PROVIDED DATA START

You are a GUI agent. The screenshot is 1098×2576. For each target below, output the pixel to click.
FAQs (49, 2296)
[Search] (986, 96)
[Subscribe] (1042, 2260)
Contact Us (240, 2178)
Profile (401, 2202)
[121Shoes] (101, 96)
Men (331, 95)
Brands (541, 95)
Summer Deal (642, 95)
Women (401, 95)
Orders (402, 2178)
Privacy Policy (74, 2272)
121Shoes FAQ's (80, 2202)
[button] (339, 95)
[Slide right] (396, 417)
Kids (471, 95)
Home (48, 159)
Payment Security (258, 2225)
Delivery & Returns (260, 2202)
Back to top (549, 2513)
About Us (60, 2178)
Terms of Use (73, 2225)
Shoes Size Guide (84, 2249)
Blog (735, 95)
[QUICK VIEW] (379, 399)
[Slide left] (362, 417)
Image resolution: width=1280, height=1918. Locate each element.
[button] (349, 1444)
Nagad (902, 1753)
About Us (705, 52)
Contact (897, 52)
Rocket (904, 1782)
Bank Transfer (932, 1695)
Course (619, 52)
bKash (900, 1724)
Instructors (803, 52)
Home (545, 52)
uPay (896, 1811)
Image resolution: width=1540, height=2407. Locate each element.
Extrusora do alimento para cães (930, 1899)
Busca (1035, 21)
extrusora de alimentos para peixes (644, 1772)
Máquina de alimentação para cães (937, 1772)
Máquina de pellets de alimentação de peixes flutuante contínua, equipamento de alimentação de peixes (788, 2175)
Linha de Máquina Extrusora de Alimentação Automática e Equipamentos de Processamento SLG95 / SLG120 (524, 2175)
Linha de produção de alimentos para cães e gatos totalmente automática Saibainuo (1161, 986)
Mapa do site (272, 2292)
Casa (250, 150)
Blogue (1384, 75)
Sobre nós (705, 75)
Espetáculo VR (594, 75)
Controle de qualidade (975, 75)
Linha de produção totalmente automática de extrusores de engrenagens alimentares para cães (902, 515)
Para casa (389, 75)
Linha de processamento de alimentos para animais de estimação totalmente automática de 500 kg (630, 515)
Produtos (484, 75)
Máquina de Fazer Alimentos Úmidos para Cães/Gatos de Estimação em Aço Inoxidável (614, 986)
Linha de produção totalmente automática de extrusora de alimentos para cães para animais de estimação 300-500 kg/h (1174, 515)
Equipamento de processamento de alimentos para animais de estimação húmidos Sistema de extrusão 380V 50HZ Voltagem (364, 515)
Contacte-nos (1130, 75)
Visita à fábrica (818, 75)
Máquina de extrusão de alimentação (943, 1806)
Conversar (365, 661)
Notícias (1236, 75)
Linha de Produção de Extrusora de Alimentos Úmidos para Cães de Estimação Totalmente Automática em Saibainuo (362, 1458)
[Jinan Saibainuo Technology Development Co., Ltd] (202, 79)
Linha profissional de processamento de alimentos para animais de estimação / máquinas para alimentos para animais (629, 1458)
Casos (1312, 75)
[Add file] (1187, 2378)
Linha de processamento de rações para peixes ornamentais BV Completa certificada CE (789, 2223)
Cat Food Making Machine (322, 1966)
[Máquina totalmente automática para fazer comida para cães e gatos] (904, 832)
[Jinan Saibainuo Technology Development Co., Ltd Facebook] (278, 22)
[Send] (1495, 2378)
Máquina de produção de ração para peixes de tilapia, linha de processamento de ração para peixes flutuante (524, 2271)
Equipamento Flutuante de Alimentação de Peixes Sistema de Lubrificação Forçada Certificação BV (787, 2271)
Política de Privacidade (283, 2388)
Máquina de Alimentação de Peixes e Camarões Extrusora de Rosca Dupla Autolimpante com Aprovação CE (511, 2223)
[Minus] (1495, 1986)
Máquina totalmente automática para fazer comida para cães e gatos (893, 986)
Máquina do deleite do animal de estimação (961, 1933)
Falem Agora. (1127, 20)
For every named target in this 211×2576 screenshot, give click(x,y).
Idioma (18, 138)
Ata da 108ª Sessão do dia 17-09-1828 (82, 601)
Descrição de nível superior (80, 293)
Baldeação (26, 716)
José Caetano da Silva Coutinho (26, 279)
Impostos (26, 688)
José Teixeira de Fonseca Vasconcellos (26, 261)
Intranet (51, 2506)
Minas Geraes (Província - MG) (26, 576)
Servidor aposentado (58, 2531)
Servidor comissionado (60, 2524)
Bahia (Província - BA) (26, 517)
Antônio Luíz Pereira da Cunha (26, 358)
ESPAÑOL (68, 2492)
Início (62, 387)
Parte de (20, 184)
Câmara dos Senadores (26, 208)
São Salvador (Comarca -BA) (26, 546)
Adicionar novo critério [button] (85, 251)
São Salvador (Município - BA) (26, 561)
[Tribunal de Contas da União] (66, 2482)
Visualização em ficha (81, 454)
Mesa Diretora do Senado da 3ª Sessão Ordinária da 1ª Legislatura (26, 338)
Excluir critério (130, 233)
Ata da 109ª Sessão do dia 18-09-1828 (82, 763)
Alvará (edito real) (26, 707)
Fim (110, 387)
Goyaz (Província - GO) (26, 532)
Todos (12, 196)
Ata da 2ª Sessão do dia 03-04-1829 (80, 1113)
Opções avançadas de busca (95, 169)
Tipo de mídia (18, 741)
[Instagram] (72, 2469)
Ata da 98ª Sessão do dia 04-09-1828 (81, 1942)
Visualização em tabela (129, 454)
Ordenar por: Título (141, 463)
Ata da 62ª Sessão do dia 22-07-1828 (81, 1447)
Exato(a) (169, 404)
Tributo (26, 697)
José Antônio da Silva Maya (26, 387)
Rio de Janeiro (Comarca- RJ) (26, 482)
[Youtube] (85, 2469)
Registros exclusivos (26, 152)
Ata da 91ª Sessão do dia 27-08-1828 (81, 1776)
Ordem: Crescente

PROVIDED DATA END

# WHAT THIS TASK INVOLVES
Go through the lines of the material, counting those with the word "José"; afterward give only the total.

# OUTPUT FOR THIS EXERCISE
3